» Task objective:
Could you return, exactly as written, only the lines from the one holding "Image resolution: width=713" through the final line of the records below?

» Given data:
━━━━━━━━━━
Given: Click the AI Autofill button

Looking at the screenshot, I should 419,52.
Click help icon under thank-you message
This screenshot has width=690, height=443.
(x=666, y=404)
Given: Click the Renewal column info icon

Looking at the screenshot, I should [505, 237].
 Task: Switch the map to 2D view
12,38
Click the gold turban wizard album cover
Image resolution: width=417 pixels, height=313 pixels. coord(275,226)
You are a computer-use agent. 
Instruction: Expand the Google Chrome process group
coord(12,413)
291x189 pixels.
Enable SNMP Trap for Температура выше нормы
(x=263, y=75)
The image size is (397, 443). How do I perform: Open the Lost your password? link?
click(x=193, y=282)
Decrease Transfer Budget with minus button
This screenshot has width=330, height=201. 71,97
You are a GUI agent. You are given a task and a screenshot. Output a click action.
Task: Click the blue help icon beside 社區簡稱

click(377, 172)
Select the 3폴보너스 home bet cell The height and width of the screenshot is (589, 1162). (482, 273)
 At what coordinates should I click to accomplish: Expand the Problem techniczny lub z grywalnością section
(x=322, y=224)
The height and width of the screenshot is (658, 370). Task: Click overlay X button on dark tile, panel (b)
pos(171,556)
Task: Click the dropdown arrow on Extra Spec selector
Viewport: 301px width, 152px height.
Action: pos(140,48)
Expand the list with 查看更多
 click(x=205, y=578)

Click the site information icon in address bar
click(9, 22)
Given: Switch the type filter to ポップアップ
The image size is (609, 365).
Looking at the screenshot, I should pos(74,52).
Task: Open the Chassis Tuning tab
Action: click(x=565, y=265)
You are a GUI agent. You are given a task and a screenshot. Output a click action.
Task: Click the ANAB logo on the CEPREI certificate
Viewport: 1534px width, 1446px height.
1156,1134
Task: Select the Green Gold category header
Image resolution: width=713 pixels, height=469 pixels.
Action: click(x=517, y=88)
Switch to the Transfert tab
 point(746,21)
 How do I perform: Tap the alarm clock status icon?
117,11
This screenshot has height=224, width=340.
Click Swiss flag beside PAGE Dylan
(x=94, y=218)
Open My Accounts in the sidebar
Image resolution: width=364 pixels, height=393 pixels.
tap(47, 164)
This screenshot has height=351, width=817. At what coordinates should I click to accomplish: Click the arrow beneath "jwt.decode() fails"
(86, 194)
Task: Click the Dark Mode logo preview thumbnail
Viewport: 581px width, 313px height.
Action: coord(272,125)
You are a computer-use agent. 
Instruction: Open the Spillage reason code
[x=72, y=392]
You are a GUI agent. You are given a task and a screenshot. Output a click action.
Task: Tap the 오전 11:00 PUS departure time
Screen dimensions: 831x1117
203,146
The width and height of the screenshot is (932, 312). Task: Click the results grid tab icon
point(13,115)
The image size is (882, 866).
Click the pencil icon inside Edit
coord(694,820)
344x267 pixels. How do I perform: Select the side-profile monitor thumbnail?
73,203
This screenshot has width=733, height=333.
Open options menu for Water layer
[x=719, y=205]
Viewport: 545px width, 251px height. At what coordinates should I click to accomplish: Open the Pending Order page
━━━━━━━━━━
» Answer:
Image resolution: width=713 pixels, height=469 pixels.
Action: click(x=517, y=88)
Switch to the Transfert tab
 point(746,21)
 How do I perform: Tap the alarm clock status icon?
117,11
This screenshot has height=224, width=340.
Click Swiss flag beside PAGE Dylan
(x=94, y=218)
Open My Accounts in the sidebar
Image resolution: width=364 pixels, height=393 pixels.
tap(47, 164)
This screenshot has height=351, width=817. At what coordinates should I click to accomplish: Click the arrow beneath "jwt.decode() fails"
(86, 194)
Task: Click the Dark Mode logo preview thumbnail
Viewport: 581px width, 313px height.
Action: coord(272,125)
You are a computer-use agent. 
Instruction: Open the Spillage reason code
[x=72, y=392]
You are a GUI agent. You are given a task and a screenshot. Output a click action.
Task: Tap the 오전 11:00 PUS departure time
Screen dimensions: 831x1117
203,146
The width and height of the screenshot is (932, 312). Task: Click the results grid tab icon
point(13,115)
The image size is (882, 866).
Click the pencil icon inside Edit
coord(694,820)
344x267 pixels. How do I perform: Select the side-profile monitor thumbnail?
73,203
This screenshot has width=733, height=333.
Open options menu for Water layer
[x=719, y=205]
Viewport: 545px width, 251px height. At what coordinates should I click to accomplish: Open the Pending Order page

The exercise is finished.